How likely am I to get shingles? About 1 in 4 people develop shingles during their lifetime. As we get older we are much more likely to develop shingles, due to changes and natural weakening of the immune system.

Can I get shingles more that once? It's possible to get shingles more than once, although fortunately fewer than 10% of people who have a first attack will ever have another one.

Can shingles be infectious? The blisters of shingles contain chickenpox virus. While they are not highly contagious, it is still possible to transmit chickenpox to people who've not had it already. Until the shingles blisters are crusted over it is advised to avoid contact with pregnant women, children who've not had chickenpox, and people who have a severely impaired immune system. While the blisters are full of fluid it is important to keep them covered. Once the blisters have crusted over you are no longer infectious.

What are the long-term effectss of shingles? Shingles usually resolves within 4 weeks. However some people go on to develop chronic nerve pain called post-herpetic neuralgia (PHN). This is an ongoing, severe nerve pain in the area affected by the rash, and is the most common complication of shingles which in some people can go on for months or years. The older you get shingles, the more likely you are to develop PHN. PHN can affect quality of life, and for some people even a slight breeze against the skin can be painful and distressing. In up to 1 in5 causes the eye is affected by shingles, known as ophthalmic shingles. This can lead to permanent visual problems.

What is the treatment for shingles? The treatment options vary from person to person, depending on the area affected by shingles. It is important to see you GP as soon as possible after the rash occurs, as some treatments work best when given early. Your GP may prescribe painkilling and/or anti-viral medication.

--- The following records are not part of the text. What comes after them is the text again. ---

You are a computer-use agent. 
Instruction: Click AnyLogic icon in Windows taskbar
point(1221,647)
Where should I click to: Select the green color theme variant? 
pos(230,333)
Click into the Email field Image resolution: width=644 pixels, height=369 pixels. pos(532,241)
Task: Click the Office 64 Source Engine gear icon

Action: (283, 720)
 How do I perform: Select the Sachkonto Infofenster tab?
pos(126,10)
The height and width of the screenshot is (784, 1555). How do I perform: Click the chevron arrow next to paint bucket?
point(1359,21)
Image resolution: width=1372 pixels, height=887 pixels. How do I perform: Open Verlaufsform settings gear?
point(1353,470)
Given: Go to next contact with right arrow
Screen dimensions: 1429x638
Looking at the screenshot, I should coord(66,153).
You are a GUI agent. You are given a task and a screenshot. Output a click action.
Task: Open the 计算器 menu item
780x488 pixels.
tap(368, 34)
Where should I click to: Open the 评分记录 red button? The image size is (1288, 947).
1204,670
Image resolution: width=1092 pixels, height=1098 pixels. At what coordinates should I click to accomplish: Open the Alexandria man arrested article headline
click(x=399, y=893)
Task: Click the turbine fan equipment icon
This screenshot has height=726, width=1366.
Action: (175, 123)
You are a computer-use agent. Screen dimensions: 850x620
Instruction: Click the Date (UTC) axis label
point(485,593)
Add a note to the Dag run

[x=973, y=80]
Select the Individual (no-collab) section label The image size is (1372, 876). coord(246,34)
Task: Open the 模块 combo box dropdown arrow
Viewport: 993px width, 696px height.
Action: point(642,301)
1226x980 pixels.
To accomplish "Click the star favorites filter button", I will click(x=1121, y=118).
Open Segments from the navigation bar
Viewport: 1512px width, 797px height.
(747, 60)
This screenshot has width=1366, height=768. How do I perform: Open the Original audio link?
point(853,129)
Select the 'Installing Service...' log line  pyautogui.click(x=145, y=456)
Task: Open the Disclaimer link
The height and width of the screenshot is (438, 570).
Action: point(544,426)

Can shingles be prevented? There is now a vaccine for shingles. The vaccine reduces the chances of you developing shingles, and even if you do develop shingles then the disease is likely to affect you less severely. The national shingles immunisation programme is recommended for people aged 70 - 79, but is being introduced in phases. Your GP surgery will be contact with you if you are eligible for the vaccine.

Who will get the vaccine? Vaccine groups are defined by age on the 1st of September. If you were 70 or 78 on 1st of September 2016 then you may be eligible for the shingles vaccine this year.

Other age groups will be introduced in future years to ensure that all people aged 70 to 79 are offered vaccination against shingles.

What about people who are not aged 70 to 79? People under 70 will be offered the shingles vaccine in the year following their seventieth birthday. People aged 80 and over are not part of the national programme because it seems to be less effective in this age group. However, there may be some people aged 79 on 1st September 2016 who will have turned 80 by the time they attend for vaccinations, and they will remain entitled to receive the vaccine.